S’agissant de la mise en balance d’intérêts contradictoires, la Cour de Strasbourg se distance de la position adoptée par la Cour de cassation. La Cour de cassation a accordé une importance à l’apparence et au comportement social du requérant, la CEDH considère que cela constitue une « confusion entre la notion d’identité et la notion d’apparence, (…) l’identité d’une personne ne saurait se réduire à l’apparence que cette personne revêt aux yeux des autres » (pt. 88). La Cour relève également qu’un « aspect essentiel de l’intimité de la personne se trouve au cœur même de la présente affaire » (pt. 75). Ces considérations pourraient la mener à accorder une marge d’appréciation restreinte (v. pt. 76) aux États tel que dans l’arrêt B. c/ France précité (n° 13343/87). Toutefois « des intérêts publics sont en jeu » (pt. 77), soit en l’espèce l’organisation sociale et juridique du système français. Par ailleurs l’affaire « soulève des questions morales et éthiques délicates » (pt. 73), dans un sujet « qui se prête au débat voir à la controverse » (pt. 77), et qu’il n’existe pas, en la matière, de consensus européen (ibid.). Il convient alors « d’accorder une importance particulière au rôle de décideur national » (pt. 90) : c’est à l’État de déterminer « à quel rythme et jusqu’à quel point » il répond aux demandes des personnes intersexuées (pt. 91) : il n’y a pas violation de la Convention.

La Convention est un instrument vivant, évoluant avec la société et les consciences, « qui doit toujours s’interpréter et s’appliquer à la lumière des conditions actuelles » (ibid.).

Références :

■ CEDH, plén., 25 mars 1992, B. c/ France, n° 13343/87 AJDA 1992. 416, chron. J.-F. Flauss ; D. 1993. 101, note J.-P. Marguénaud ; ibid. 1992. 323, chron. C. Lombois ; ibid. 325, obs. J.-F. Renucci ; RTD civ. 1992. 540, obs. J. Hauser.

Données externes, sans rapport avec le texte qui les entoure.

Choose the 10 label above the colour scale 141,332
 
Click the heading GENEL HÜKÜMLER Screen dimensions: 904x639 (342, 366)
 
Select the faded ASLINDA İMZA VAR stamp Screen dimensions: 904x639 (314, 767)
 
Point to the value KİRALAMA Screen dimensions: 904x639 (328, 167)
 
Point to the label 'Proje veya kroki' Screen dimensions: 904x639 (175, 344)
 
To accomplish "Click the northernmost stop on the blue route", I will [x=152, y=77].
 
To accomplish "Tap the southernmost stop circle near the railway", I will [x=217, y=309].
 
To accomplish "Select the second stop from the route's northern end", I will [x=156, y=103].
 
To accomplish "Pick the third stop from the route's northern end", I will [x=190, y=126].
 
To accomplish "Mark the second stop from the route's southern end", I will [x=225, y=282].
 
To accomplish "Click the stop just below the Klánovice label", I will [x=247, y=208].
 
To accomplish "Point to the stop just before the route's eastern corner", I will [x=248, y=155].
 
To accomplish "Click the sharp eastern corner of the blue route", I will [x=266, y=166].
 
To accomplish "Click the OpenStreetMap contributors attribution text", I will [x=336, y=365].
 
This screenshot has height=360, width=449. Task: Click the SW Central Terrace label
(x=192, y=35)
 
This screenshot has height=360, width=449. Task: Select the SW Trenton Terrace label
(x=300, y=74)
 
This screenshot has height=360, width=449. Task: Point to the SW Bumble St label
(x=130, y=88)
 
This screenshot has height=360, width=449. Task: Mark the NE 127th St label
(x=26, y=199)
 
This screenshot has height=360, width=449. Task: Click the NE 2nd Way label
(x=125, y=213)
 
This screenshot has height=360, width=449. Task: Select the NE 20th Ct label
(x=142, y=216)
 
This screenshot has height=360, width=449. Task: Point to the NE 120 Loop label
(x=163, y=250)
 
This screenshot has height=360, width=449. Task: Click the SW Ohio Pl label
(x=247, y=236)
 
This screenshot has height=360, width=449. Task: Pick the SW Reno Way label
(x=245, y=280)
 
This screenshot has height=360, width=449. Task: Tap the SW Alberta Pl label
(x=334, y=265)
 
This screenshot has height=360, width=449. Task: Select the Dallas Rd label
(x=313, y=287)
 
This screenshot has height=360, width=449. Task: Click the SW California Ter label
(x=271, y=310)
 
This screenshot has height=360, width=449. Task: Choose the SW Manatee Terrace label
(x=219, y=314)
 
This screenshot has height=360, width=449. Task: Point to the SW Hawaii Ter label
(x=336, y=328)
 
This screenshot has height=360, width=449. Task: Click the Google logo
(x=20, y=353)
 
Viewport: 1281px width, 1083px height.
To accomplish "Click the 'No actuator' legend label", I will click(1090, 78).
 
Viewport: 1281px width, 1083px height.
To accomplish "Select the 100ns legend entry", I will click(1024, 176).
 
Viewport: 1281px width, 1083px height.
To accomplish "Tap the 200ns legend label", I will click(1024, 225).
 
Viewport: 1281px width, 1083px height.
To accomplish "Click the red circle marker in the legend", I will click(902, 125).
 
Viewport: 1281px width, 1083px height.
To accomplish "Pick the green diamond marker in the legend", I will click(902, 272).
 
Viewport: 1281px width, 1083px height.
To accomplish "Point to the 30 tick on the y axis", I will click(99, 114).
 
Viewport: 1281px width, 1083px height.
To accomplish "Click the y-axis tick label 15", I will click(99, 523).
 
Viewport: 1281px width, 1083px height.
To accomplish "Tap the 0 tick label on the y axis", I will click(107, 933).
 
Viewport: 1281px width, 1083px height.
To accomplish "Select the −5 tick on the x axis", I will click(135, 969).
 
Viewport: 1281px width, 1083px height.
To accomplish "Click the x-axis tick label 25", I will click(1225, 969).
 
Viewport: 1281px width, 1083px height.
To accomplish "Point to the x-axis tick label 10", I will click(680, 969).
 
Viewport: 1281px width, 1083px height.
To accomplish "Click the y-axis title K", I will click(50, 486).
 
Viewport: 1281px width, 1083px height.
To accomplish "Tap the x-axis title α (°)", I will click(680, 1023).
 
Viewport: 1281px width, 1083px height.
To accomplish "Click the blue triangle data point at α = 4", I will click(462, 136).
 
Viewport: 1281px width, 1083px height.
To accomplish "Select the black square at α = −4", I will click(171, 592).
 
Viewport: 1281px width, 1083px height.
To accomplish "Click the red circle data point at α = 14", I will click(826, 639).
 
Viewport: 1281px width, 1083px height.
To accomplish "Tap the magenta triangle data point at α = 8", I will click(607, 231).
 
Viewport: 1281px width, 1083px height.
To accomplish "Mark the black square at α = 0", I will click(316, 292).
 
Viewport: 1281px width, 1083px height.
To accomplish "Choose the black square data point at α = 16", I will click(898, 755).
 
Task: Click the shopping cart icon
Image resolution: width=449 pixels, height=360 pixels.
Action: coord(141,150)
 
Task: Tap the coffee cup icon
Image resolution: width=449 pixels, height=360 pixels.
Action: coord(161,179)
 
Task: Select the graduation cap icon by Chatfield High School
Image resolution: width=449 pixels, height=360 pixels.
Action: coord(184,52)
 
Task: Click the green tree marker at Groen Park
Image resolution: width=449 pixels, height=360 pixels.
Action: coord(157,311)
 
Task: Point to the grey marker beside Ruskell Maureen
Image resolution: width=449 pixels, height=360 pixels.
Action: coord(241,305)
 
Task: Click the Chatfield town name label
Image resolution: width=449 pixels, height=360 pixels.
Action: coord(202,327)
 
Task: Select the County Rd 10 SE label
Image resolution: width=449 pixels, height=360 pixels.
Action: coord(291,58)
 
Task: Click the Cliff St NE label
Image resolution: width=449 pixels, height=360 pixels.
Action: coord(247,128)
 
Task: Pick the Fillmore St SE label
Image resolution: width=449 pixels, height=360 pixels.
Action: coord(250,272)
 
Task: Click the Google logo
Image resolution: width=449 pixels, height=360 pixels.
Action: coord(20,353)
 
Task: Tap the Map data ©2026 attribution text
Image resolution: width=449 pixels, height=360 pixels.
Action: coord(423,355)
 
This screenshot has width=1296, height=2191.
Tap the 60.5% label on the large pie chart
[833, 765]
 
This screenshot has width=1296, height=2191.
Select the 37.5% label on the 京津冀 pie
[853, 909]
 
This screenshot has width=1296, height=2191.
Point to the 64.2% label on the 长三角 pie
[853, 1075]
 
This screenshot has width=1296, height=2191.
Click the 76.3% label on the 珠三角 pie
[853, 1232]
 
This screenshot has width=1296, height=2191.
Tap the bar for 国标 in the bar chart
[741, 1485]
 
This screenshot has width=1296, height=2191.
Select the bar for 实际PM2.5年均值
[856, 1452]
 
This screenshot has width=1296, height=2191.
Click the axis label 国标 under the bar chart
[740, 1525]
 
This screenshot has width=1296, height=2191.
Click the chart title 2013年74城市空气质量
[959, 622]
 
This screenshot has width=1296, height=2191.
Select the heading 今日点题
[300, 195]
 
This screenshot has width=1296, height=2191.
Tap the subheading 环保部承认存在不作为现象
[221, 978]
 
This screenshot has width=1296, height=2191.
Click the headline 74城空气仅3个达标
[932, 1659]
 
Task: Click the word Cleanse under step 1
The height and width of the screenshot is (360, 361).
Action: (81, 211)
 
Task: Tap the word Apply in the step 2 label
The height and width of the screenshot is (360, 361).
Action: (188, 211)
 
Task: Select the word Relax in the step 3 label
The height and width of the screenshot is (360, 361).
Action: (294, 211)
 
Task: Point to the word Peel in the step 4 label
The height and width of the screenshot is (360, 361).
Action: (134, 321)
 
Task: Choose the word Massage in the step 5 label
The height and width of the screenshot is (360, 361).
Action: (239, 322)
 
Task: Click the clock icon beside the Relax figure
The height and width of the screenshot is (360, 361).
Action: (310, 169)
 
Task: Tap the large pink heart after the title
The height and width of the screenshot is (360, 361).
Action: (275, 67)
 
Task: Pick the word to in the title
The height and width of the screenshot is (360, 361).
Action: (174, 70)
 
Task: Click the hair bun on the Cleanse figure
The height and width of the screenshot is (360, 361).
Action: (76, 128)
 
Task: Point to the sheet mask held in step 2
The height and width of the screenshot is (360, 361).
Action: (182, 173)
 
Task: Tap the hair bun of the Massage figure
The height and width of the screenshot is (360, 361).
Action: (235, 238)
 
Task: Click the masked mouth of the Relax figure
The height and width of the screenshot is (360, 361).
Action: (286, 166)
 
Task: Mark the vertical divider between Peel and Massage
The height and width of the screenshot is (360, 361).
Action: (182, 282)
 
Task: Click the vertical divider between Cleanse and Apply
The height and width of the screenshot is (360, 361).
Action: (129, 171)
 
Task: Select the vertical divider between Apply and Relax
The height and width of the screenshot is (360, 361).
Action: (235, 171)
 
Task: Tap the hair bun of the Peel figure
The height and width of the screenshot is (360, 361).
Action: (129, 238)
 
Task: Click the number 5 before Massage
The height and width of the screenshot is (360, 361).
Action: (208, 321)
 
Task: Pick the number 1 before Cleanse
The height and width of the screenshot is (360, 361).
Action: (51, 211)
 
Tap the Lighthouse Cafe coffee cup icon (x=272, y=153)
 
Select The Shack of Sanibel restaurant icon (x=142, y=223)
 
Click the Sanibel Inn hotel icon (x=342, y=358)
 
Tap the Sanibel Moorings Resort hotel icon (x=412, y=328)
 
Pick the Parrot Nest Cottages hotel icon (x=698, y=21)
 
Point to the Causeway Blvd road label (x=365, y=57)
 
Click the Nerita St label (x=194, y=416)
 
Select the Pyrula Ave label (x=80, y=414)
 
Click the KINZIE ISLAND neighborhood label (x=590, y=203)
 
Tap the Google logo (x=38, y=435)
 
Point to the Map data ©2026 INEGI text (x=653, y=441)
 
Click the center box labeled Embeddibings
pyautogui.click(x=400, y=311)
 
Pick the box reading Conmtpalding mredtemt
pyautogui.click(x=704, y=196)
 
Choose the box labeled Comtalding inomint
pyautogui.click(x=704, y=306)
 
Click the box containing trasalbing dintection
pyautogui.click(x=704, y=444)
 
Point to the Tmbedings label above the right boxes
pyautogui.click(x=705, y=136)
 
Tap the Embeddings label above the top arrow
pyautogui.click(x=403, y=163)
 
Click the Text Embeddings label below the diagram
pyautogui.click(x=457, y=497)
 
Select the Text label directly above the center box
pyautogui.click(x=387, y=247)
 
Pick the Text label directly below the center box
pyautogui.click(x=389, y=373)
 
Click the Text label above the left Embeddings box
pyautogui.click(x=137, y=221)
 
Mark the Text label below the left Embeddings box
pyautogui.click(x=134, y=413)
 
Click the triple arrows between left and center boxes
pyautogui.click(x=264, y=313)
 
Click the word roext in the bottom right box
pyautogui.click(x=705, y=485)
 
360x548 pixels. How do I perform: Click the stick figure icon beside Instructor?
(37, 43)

■ CEDH 14 janv. 2020, Beizaras et Levickas c/ Lithuanie, n° 41288/15 Légipresse 2020. 85 et les obs.

■ Civ. 1re, 4 mai 2017, n° 16-17.189 P : D. 2017. 1399, et les obs., note J.-P. Vauthier et F. Vialla ; ibid. 1404, note B. Moron-Puech ; ibid. 2018. 919, obs. RÉGINE ; AJ fam. 2017. 354, obs. J. Houssier ; ibid. 329, obs. A. Dionisi-Peyrusse ; RTD civ. 2017. 607, obs. J. Hauser.